Lebanese Prime Minister Najib Mikati said on Tuesday that he had “certain guarantees” from the Biden administration to “reduce the level of Israeli escalation in Beirut and Dahieh.” Israel, however, resumed its airstrikes there on Tuesday. Three of them hit a southern suburb, Haret Hreik, from where columns of black smoke could be seen rising into the sky, minutes after the army demanded that the population immediately evacuate the marked areas.
As is often the case with reports in which he may appear lukewarm, Israeli Prime Minister Benjamin Netanyahu has come out to “make it clear” that the army will continue “to strike Hezbollah mercilessly anywhere in Lebanon, including Beirut. Everything is done on the basis of operational considerations. We have demonstrated this recently and we will continue to demonstrate this in the coming days,” he said while visiting the victims of the attack that left four dead and over 60 wounded when a drone hit a military installation near the city of Haifa, in the deadliest attack on the Israeli military by Hezbollah in a year of fighting.

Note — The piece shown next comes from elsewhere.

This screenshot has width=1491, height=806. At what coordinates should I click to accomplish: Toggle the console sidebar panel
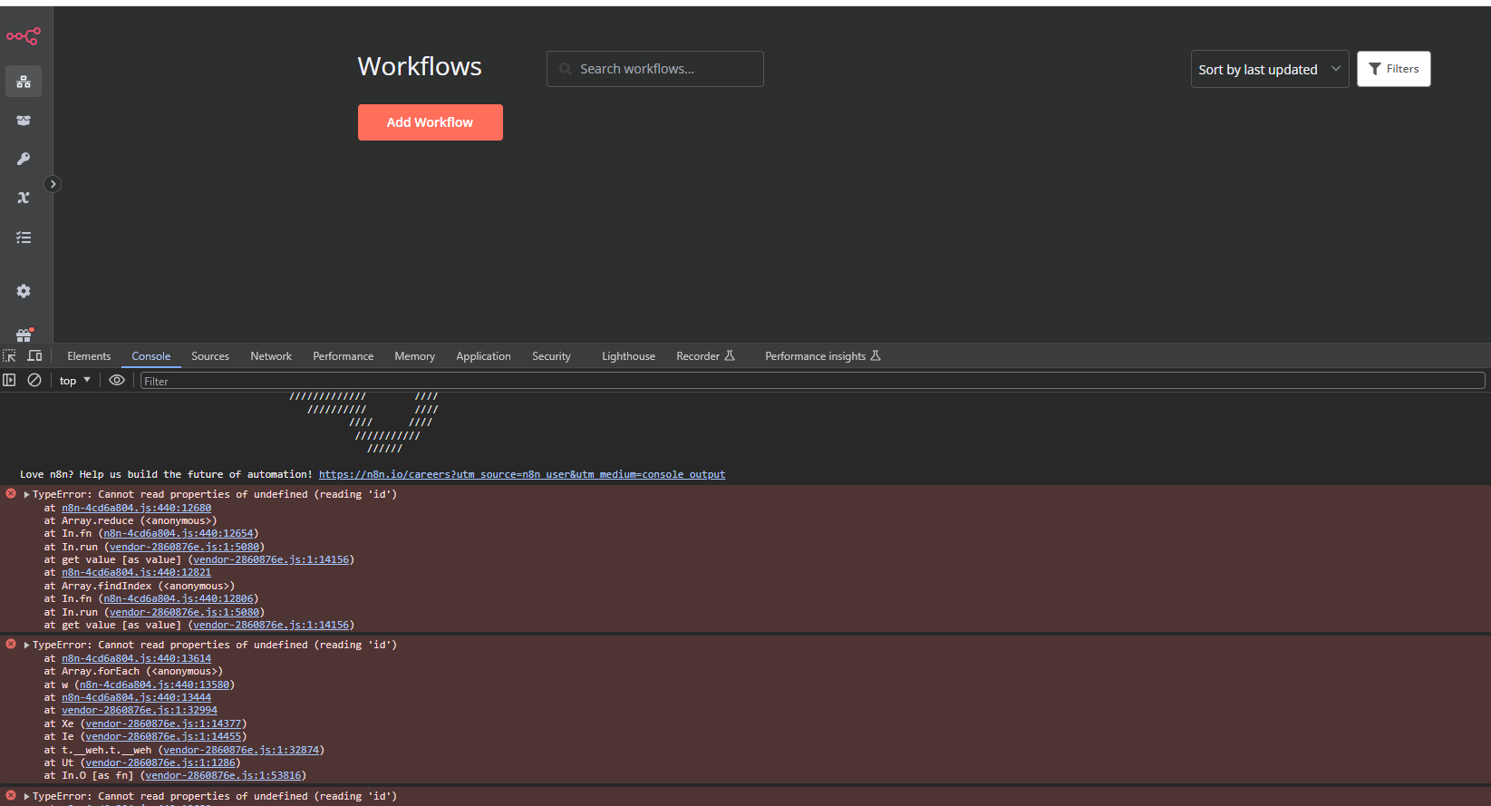pos(10,381)
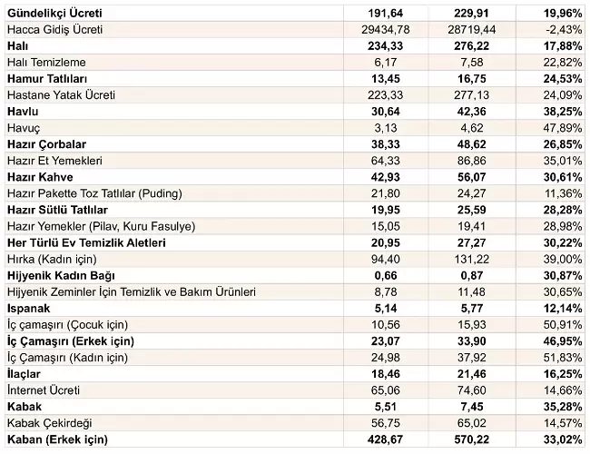Select the Hazır Kahve value 42,93

(x=385, y=177)
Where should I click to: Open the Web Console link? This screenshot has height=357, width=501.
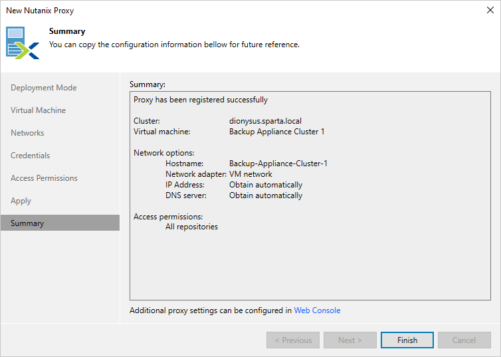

Israel attacks UNIFIL position in southern Lebanon
The UNIFIL mission in Lebanon reported a new attack by the Israeli army against one of its positions in the south of the country on Wednesday, which it termed "apparently deliberate." A Merkava tank opened fire on an observation tower, damaging it and destroying two surveillance cameras. “Once again, we see direct and apparently deliberate fire against a UNIFIL position,” the mission said in a statement, just hours after the Israeli Foreign Minister, Israel Katz, stated that his country “considers the activities of UNIFIL very important and has no intention of harming the organization or its personnel,” and will make “every effort” to prevent this. Last week, the blue helmets in the area suffered several days of consecutive Israeli attacks after Netanyahu called on the UN mission to withdraw from southern Lebanon as Israel cannot "guarantee the security" of peacekeepers.